Dieses schöne Buch zeigt den ästhetischen Reichtum des Weinviertels. Doch seitenweise muss der Fotograf Zuflucht zum probaten Mittel der Details nehmen. Tore, Fenster, gekalkte Lehmwände, Schlossbleche und Vordächer entfalten ihren Charme und wecken Emotionen. Auch Menschen hat Wolfgang Krammer vor sein Objektiv geholt, und er zeichnet mit der Kamera künstlerische Bilder der Bergzeilen und Hohlwege. Johannes Rieder kombiniert mit profundem Fachwissen eigene Texte und Zitate, wie des österreichisch-amerikanischen Schriftsteller Charles Sealsfield. Dieser (eigentlich Carl Anton Postl) entstammte einer südmährischen Weinbauernfamilie. 1828 rühmte er die Gastfreundschaft der Hauer - "bei jeder Rast wurden wir zu Kostproben eingeladen" - und resumiert: "Die Dörfer zeigen einen Wohlstand, den man sonst auf dem Festland nicht antrifft". 1912 bestätigte der Brauchtumsforscher Johann Peter die Freigiebigkeit der Weinbauern: "Was er hat, das muss auch der Gast genießen, und man kann sich wirklich nichts Besseres wünschen, als ein saftiges Hausgeselchtes und ein Glas Heurigen dazu."

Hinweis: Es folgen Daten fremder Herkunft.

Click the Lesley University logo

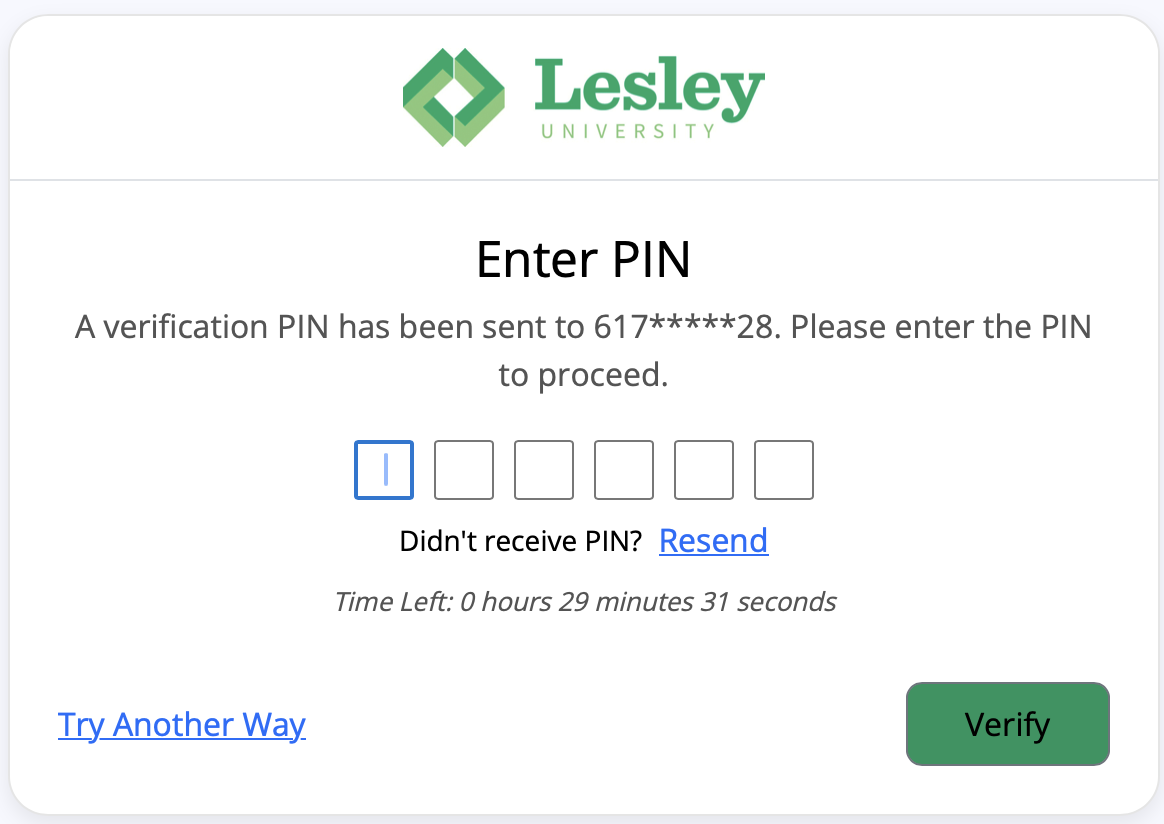[583, 97]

In den Texten verpackt ist viel Information über den Weinbau, die Entstehung der Kellergassen, das Keltern und die Weinpressen, Bauen mit Lehm, Hintaus und Hohlwege. Der lexikalische Teil "Kellergassen wörtlich – Wissenswertes von A–Z", ergänzt die Ausführungen. Hier erfährt man allerlei über alte Wörter wie "Dischkur" (Gedankenaustausch unter Männern), "Fiata" (Fürtuch, Weinhauer-Schürze) oder "Hetscherl" (Hagebutte), alte österreichische Maße und spezielle Bräuche.

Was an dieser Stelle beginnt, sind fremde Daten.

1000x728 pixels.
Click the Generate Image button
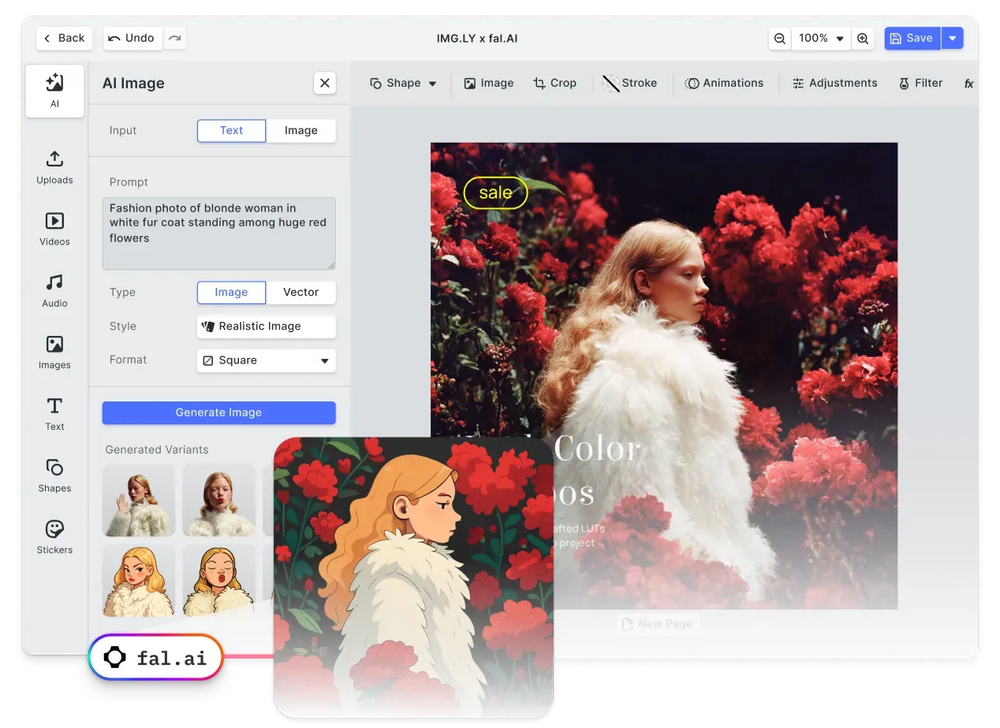[x=218, y=412]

In rund 180 Gemeinden Niederösterreichs gibt es 1.100 Kellergassen mit 36.400 Kellern. Sie entstanden seit der Zeit Maria Theresias und Joseph II. als Produkt sozioökonomischer Marktverhältnisse. Nüchtern berichtet Johannes Rieder: "So lange Weinbau und -lagerung von weltlichen Grundherrschaften und Klöstern betrieben wurden, waren für den einfachen Hauer Keller weder notwendig, da er über keine größere Menge an Wein verfügte, noch möglich, da ihm dazu die Mittel fehlten." Besonders im 19. Jahrhundert hatte jeder Bauer Weingärten, auch Handwerker bewirtschafteten Teile davon. Nach 1880 wurden die mächtigen Holzkonstruktionen der "Steinpressen" durch leistungsfähige hydraulische Pressen ersetzt. 1954 brach ein neues Zeitalter an, da alle Winzergenossenschaften pneumatische Stahlzylinderpressen erhielten. Dafür waren die kleinen Lehmbauten in den Kellergassen nicht geeignet. "Drei Merkmale kennzeichnen diese Bauten: Gebäudekubus (ausschlaggebend für die Größe des Objektes waren die Dimension der Presse und die Lehensvorgabe), die darin angebrachten Öffnungen (wie Türen, schießschartenartige Lüftungsfenster und eine Öffnung zum direkten Einbringen der Maische) und das Dach (mit dem Zweck, die Presse und die hier arbeitenden Männer zu schützen) … Die meiste und wichtigste Arbeit spielte sich unter der Erde, in den Weinkellern ab." Weitere interessante Kapitel sind dem Lehmbau - "Lehm ist eine Weltanschauung, kein Baumaterial!" und den mit Kalk "geweißigten" Fassaden gewidmet. In Krammers Meisterfotos wird die schlichte Schönheit der anonymen Bauten deutlich. Dem "Hintaus" widmet der Autor eine "kleine Sozial- und Kulturgeschichte des Dorfrandes": Dichte Baumreihen und monumentale Scheunen bildeten einen "Wall" um das Dorf. Dort wurden Geräte eingestellt, Stöße von Brennholz errichtet und Steine gelagert. Kinder liebten das Sammelsurium als Spielplatz, und Tiere fühlten sich an den ungestörten Plätzen wohl.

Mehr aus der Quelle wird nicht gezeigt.